__YOUR TASK__
The answer should consist of all the entries, repeated word for word.

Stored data
-- -- --
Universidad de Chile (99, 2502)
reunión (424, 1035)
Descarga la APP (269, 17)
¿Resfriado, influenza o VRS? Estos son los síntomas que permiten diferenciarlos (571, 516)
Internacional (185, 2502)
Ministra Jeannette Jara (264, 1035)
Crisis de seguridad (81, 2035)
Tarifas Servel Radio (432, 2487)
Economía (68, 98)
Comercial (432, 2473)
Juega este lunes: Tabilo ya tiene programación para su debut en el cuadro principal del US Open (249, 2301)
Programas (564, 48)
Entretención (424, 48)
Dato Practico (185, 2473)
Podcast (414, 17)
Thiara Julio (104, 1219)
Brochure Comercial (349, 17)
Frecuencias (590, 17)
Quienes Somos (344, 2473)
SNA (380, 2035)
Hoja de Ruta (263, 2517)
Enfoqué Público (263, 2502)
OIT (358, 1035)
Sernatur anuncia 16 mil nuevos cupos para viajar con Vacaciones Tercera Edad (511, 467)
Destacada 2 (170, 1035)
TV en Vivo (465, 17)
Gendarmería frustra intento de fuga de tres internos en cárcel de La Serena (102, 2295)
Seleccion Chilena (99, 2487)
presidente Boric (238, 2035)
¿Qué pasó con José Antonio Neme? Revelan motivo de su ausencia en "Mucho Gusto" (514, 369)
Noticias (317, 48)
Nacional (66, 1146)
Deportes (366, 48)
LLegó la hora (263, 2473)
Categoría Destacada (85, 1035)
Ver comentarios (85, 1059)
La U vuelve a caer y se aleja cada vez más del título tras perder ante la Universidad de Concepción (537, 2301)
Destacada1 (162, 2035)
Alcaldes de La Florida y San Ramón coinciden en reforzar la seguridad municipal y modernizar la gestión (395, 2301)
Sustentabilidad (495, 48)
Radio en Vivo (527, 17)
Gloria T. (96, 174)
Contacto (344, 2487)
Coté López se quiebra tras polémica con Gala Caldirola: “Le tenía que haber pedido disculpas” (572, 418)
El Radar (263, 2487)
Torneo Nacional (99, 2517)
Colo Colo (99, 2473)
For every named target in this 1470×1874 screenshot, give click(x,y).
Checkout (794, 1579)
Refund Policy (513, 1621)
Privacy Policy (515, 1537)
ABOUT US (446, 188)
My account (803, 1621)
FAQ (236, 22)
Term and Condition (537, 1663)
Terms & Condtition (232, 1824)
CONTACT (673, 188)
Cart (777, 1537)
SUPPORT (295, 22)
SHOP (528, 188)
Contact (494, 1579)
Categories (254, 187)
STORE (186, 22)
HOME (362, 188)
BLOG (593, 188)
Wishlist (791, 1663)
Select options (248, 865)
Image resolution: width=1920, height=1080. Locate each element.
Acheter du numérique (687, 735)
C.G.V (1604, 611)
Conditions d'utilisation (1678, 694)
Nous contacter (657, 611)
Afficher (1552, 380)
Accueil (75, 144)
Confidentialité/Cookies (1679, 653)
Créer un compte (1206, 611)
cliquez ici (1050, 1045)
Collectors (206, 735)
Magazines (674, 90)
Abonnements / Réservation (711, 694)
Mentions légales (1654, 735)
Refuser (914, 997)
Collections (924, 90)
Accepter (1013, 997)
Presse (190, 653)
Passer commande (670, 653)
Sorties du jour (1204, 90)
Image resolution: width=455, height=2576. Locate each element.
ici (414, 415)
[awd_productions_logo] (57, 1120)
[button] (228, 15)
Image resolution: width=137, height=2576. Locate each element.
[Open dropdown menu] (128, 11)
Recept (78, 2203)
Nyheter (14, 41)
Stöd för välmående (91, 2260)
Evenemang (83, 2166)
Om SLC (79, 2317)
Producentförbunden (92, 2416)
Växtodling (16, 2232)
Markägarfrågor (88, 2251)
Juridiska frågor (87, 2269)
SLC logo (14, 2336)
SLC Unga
-- -- --
__TASK ANSWER__
Universidad de Chile (99, 2502)
reunión (424, 1035)
Descarga la APP (269, 17)
¿Resfriado, influenza o VRS? Estos son los síntomas que permiten diferenciarlos (571, 516)
Internacional (185, 2502)
Ministra Jeannette Jara (264, 1035)
Crisis de seguridad (81, 2035)
Tarifas Servel Radio (432, 2487)
Economía (68, 98)
Comercial (432, 2473)
Juega este lunes: Tabilo ya tiene programación para su debut en el cuadro principal del US Open (249, 2301)
Programas (564, 48)
Entretención (424, 48)
Dato Practico (185, 2473)
Podcast (414, 17)
Thiara Julio (104, 1219)
Brochure Comercial (349, 17)
Frecuencias (590, 17)
Quienes Somos (344, 2473)
SNA (380, 2035)
Hoja de Ruta (263, 2517)
Enfoqué Público (263, 2502)
OIT (358, 1035)
Sernatur anuncia 16 mil nuevos cupos para viajar con Vacaciones Tercera Edad (511, 467)
Destacada 2 (170, 1035)
TV en Vivo (465, 17)
Gendarmería frustra intento de fuga de tres internos en cárcel de La Serena (102, 2295)
Seleccion Chilena (99, 2487)
presidente Boric (238, 2035)
¿Qué pasó con José Antonio Neme? Revelan motivo de su ausencia en "Mucho Gusto" (514, 369)
Noticias (317, 48)
Nacional (66, 1146)
Deportes (366, 48)
LLegó la hora (263, 2473)
Categoría Destacada (85, 1035)
Ver comentarios (85, 1059)
La U vuelve a caer y se aleja cada vez más del título tras perder ante la Universidad de Concepción (537, 2301)
Destacada1 (162, 2035)
Alcaldes de La Florida y San Ramón coinciden en reforzar la seguridad municipal y modernizar la gestión (395, 2301)
Sustentabilidad (495, 48)
Radio en Vivo (527, 17)
Gloria T. (96, 174)
Contacto (344, 2487)
Coté López se quiebra tras polémica con Gala Caldirola: “Le tenía que haber pedido disculpas” (572, 418)
El Radar (263, 2487)
Torneo Nacional (99, 2517)
Colo Colo (99, 2473)
For every named target in this 1470×1874 screenshot, give click(x,y).
Checkout (794, 1579)
Refund Policy (513, 1621)
Privacy Policy (515, 1537)
ABOUT US (446, 188)
My account (803, 1621)
FAQ (236, 22)
Term and Condition (537, 1663)
Terms & Condtition (232, 1824)
CONTACT (673, 188)
Cart (777, 1537)
SUPPORT (295, 22)
SHOP (528, 188)
Contact (494, 1579)
Categories (254, 187)
STORE (186, 22)
HOME (362, 188)
BLOG (593, 188)
Wishlist (791, 1663)
Select options (248, 865)
Image resolution: width=1920, height=1080. Locate each element.
Acheter du numérique (687, 735)
C.G.V (1604, 611)
Conditions d'utilisation (1678, 694)
Nous contacter (657, 611)
Afficher (1552, 380)
Accueil (75, 144)
Confidentialité/Cookies (1679, 653)
Créer un compte (1206, 611)
cliquez ici (1050, 1045)
Collectors (206, 735)
Magazines (674, 90)
Abonnements / Réservation (711, 694)
Mentions légales (1654, 735)
Refuser (914, 997)
Collections (924, 90)
Accepter (1013, 997)
Presse (190, 653)
Passer commande (670, 653)
Sorties du jour (1204, 90)
Image resolution: width=455, height=2576. Locate each element.
ici (414, 415)
[awd_productions_logo] (57, 1120)
[button] (228, 15)
Image resolution: width=137, height=2576. Locate each element.
[Open dropdown menu] (128, 11)
Recept (78, 2203)
Nyheter (14, 41)
Stöd för välmående (91, 2260)
Evenemang (83, 2166)
Om SLC (79, 2317)
Producentförbunden (92, 2416)
Växtodling (16, 2232)
Markägarfrågor (88, 2251)
Juridiska frågor (87, 2269)
SLC logo (14, 2336)
SLC Unga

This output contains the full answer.